The entry point to the kernel for x86 is here: https://github.com/torvalds/linux/blob/16f73eb02d7e1765ccab3d2018e0bd98eb93d973/arch/x86/entry/entry_64.S. If you scroll down you'll see the line: call *sys_call_table(, %rax, 8). Basically, call one of the functions of the sys_call_table.

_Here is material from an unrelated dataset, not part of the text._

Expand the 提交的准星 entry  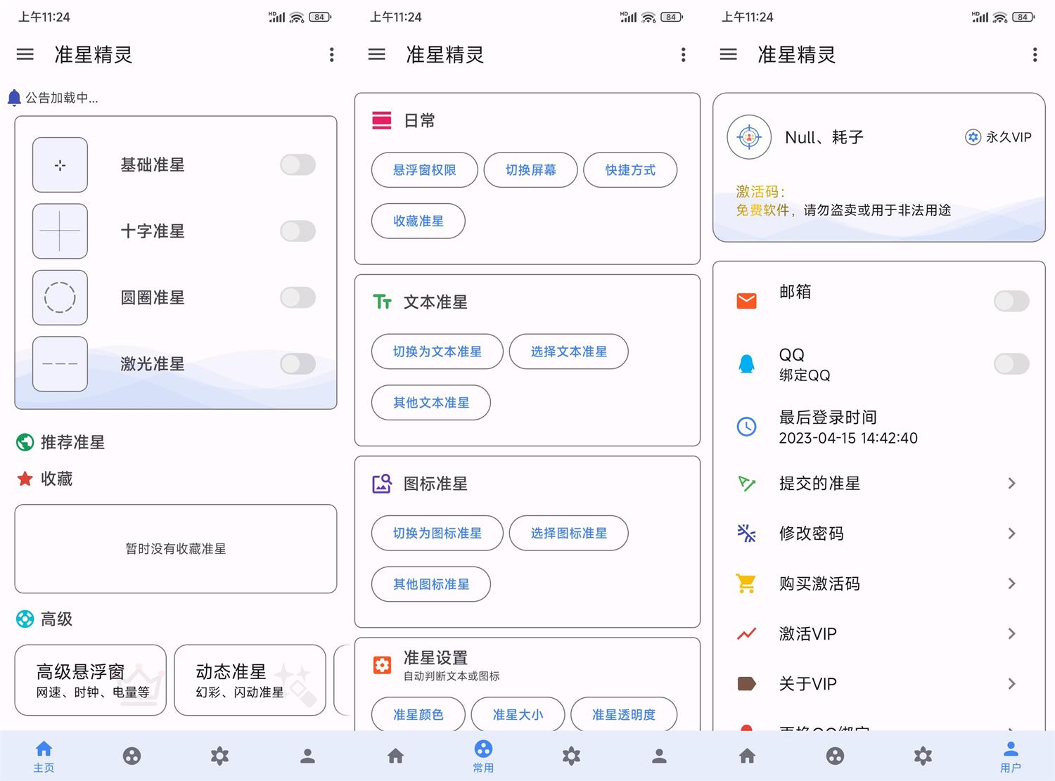(x=1012, y=483)
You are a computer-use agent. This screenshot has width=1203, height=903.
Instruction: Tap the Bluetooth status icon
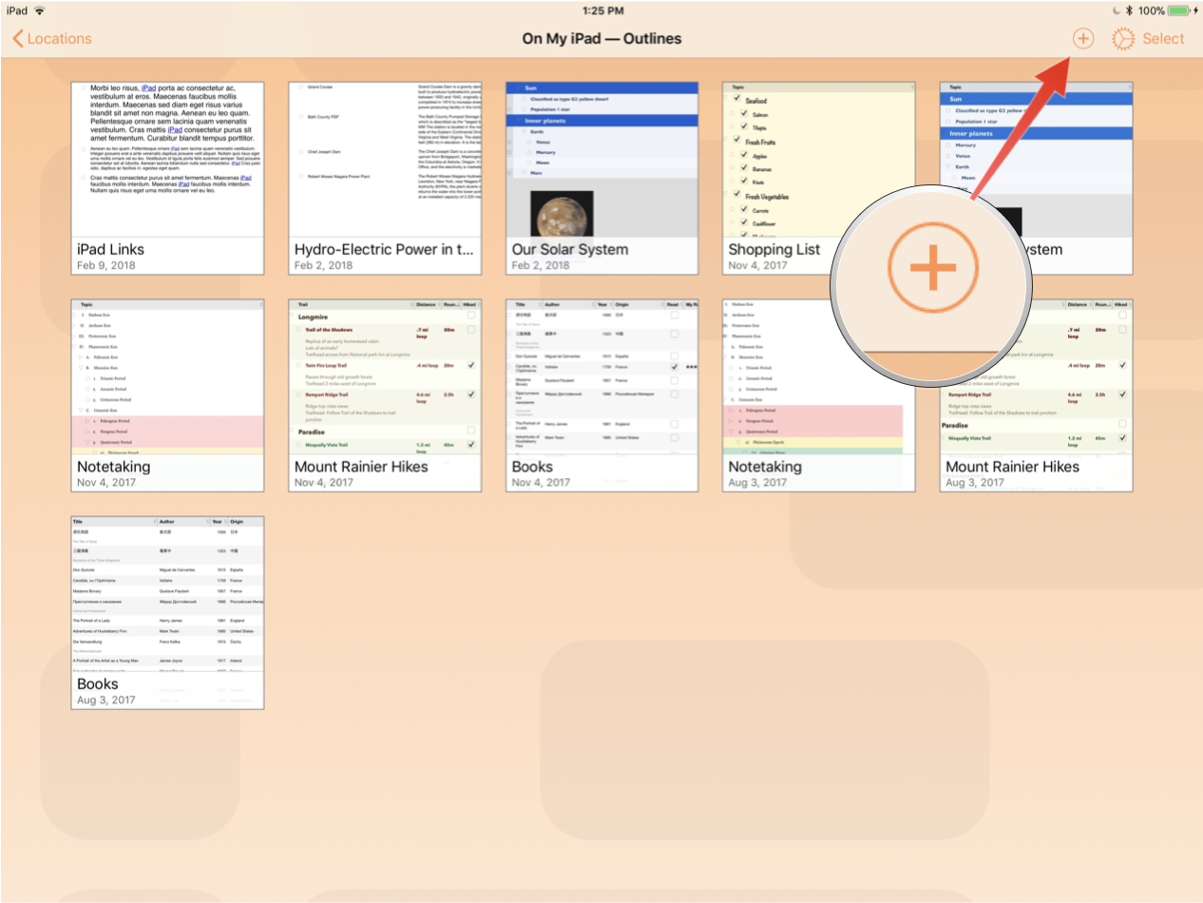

The implementation of the sys_call_table is here: https://elixir.bootlin.com/linux/latest/source/arch/x86/entry/syscall_64.c#L20.

// SPDX-License-Identifier: GPL-2.0
/* System call table for x86-64. */

#include <linux/linkage.h>
#include <linux/sys.h>
#include <linux/cache.h>
#include <linux/syscalls.h>
#include <asm/unistd.h>
#include <asm/syscall.h>

#define __SYSCALL_X32(nr, sym)
#define __SYSCALL_COMMON(nr, sym) __SYSCALL_64(nr, sym)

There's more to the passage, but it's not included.